_WORK ITEM_:
The word "will" occurs in some lines of the listing. Copy those lines.

_DATA EXTRACT_:

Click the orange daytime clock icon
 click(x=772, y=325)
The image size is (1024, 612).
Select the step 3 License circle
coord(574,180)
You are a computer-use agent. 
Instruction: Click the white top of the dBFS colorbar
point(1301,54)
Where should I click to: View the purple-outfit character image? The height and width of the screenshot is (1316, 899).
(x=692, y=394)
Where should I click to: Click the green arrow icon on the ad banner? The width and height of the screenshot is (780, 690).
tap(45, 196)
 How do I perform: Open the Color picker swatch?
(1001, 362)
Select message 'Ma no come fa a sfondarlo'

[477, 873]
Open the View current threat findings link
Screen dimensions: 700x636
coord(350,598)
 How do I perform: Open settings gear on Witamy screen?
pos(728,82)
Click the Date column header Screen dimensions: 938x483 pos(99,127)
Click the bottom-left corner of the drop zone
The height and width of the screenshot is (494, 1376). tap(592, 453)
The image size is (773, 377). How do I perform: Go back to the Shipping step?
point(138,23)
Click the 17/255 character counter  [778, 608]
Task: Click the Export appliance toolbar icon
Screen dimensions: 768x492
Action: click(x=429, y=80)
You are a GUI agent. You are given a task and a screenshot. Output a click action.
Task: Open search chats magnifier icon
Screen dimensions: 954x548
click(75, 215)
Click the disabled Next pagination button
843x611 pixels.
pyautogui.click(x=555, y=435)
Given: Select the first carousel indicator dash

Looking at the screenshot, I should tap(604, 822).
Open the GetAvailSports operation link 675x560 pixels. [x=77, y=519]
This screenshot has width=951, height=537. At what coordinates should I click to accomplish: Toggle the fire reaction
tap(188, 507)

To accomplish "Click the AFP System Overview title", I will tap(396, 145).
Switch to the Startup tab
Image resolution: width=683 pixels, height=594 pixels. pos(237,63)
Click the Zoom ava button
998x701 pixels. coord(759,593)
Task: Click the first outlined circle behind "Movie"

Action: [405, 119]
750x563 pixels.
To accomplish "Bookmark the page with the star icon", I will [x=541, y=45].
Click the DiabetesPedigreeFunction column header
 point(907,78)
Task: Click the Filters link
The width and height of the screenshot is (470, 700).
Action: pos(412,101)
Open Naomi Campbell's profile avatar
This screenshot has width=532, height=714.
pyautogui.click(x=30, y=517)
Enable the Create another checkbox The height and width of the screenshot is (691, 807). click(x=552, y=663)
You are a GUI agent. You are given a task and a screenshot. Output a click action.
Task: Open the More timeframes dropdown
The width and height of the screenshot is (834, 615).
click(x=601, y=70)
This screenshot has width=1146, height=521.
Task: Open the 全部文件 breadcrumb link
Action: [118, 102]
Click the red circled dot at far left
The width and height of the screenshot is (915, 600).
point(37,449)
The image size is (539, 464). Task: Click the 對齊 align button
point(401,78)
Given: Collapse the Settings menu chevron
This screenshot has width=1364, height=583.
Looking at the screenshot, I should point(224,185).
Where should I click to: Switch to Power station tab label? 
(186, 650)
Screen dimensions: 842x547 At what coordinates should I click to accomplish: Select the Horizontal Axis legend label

_EXPECTED ANSWER_:
To accomplish "Click the AFP System Overview title", I will tap(396, 145).
To accomplish "Bookmark the page with the star icon", I will [x=541, y=45].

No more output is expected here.